> **EXERCISE PROMPT**
What is needed is a word-for-word copy of the records below.

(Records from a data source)

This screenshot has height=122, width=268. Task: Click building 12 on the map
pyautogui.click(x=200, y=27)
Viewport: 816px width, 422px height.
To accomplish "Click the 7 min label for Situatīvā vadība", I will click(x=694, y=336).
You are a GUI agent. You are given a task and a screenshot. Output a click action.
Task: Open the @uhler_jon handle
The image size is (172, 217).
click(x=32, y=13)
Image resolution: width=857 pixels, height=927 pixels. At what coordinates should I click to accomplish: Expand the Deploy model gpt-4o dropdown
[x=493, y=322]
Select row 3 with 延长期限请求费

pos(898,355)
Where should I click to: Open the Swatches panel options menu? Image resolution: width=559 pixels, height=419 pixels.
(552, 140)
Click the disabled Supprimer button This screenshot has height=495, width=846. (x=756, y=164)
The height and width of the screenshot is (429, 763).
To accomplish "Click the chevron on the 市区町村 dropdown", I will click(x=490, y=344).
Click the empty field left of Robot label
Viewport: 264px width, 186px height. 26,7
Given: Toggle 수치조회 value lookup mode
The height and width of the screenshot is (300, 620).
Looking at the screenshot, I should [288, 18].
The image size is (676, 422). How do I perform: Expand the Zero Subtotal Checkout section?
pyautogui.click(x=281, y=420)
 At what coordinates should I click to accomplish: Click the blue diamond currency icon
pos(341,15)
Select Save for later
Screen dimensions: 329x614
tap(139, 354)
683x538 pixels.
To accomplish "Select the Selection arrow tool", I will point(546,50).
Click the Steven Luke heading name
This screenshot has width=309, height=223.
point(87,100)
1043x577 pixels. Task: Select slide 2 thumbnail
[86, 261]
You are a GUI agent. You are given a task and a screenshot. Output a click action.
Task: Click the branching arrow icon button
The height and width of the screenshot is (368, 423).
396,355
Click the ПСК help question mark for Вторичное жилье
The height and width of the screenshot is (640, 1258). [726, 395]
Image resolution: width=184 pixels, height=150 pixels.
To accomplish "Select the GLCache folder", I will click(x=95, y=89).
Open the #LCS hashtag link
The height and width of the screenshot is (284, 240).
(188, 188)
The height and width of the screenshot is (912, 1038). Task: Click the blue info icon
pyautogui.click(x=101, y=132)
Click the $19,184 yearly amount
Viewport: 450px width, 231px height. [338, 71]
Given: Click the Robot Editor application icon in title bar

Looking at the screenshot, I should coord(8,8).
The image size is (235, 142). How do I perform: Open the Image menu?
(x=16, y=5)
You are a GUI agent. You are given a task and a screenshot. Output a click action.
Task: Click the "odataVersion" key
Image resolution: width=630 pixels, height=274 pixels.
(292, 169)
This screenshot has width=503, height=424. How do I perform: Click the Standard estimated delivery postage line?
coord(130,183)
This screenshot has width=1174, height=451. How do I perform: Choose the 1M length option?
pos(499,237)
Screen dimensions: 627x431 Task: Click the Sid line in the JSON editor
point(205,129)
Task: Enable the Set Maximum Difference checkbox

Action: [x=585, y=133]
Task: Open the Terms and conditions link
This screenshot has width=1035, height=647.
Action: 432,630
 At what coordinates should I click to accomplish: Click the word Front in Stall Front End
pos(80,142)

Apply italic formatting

> **TASK RESPONSE**
This screenshot has height=122, width=268. Task: Click building 12 on the map
pyautogui.click(x=200, y=27)
Viewport: 816px width, 422px height.
To accomplish "Click the 7 min label for Situatīvā vadība", I will click(x=694, y=336).
You are a GUI agent. You are given a task and a screenshot. Output a click action.
Task: Open the @uhler_jon handle
The image size is (172, 217).
click(x=32, y=13)
Image resolution: width=857 pixels, height=927 pixels. At what coordinates should I click to accomplish: Expand the Deploy model gpt-4o dropdown
[x=493, y=322]
Select row 3 with 延长期限请求费

pos(898,355)
Where should I click to: Open the Swatches panel options menu? Image resolution: width=559 pixels, height=419 pixels.
(552, 140)
Click the disabled Supprimer button This screenshot has height=495, width=846. (x=756, y=164)
The height and width of the screenshot is (429, 763).
To accomplish "Click the chevron on the 市区町村 dropdown", I will click(x=490, y=344).
Click the empty field left of Robot label
Viewport: 264px width, 186px height. 26,7
Given: Toggle 수치조회 value lookup mode
The height and width of the screenshot is (300, 620).
Looking at the screenshot, I should [288, 18].
The image size is (676, 422). How do I perform: Expand the Zero Subtotal Checkout section?
pyautogui.click(x=281, y=420)
 At what coordinates should I click to accomplish: Click the blue diamond currency icon
pos(341,15)
Select Save for later
Screen dimensions: 329x614
tap(139, 354)
683x538 pixels.
To accomplish "Select the Selection arrow tool", I will point(546,50).
Click the Steven Luke heading name
This screenshot has width=309, height=223.
point(87,100)
1043x577 pixels. Task: Select slide 2 thumbnail
[86, 261]
You are a GUI agent. You are given a task and a screenshot. Output a click action.
Task: Click the branching arrow icon button
The height and width of the screenshot is (368, 423).
396,355
Click the ПСК help question mark for Вторичное жилье
The height and width of the screenshot is (640, 1258). [726, 395]
Image resolution: width=184 pixels, height=150 pixels.
To accomplish "Select the GLCache folder", I will click(x=95, y=89).
Open the #LCS hashtag link
The height and width of the screenshot is (284, 240).
(188, 188)
The height and width of the screenshot is (912, 1038). Task: Click the blue info icon
pyautogui.click(x=101, y=132)
Click the $19,184 yearly amount
Viewport: 450px width, 231px height. [338, 71]
Given: Click the Robot Editor application icon in title bar

Looking at the screenshot, I should coord(8,8).
The image size is (235, 142). How do I perform: Open the Image menu?
(x=16, y=5)
You are a GUI agent. You are given a task and a screenshot. Output a click action.
Task: Click the "odataVersion" key
Image resolution: width=630 pixels, height=274 pixels.
(292, 169)
This screenshot has width=503, height=424. How do I perform: Click the Standard estimated delivery postage line?
coord(130,183)
This screenshot has width=1174, height=451. How do I perform: Choose the 1M length option?
pos(499,237)
Screen dimensions: 627x431 Task: Click the Sid line in the JSON editor
point(205,129)
Task: Enable the Set Maximum Difference checkbox

Action: [x=585, y=133]
Task: Open the Terms and conditions link
This screenshot has width=1035, height=647.
Action: 432,630
 At what coordinates should I click to accomplish: Click the word Front in Stall Front End
pos(80,142)

Apply italic formatting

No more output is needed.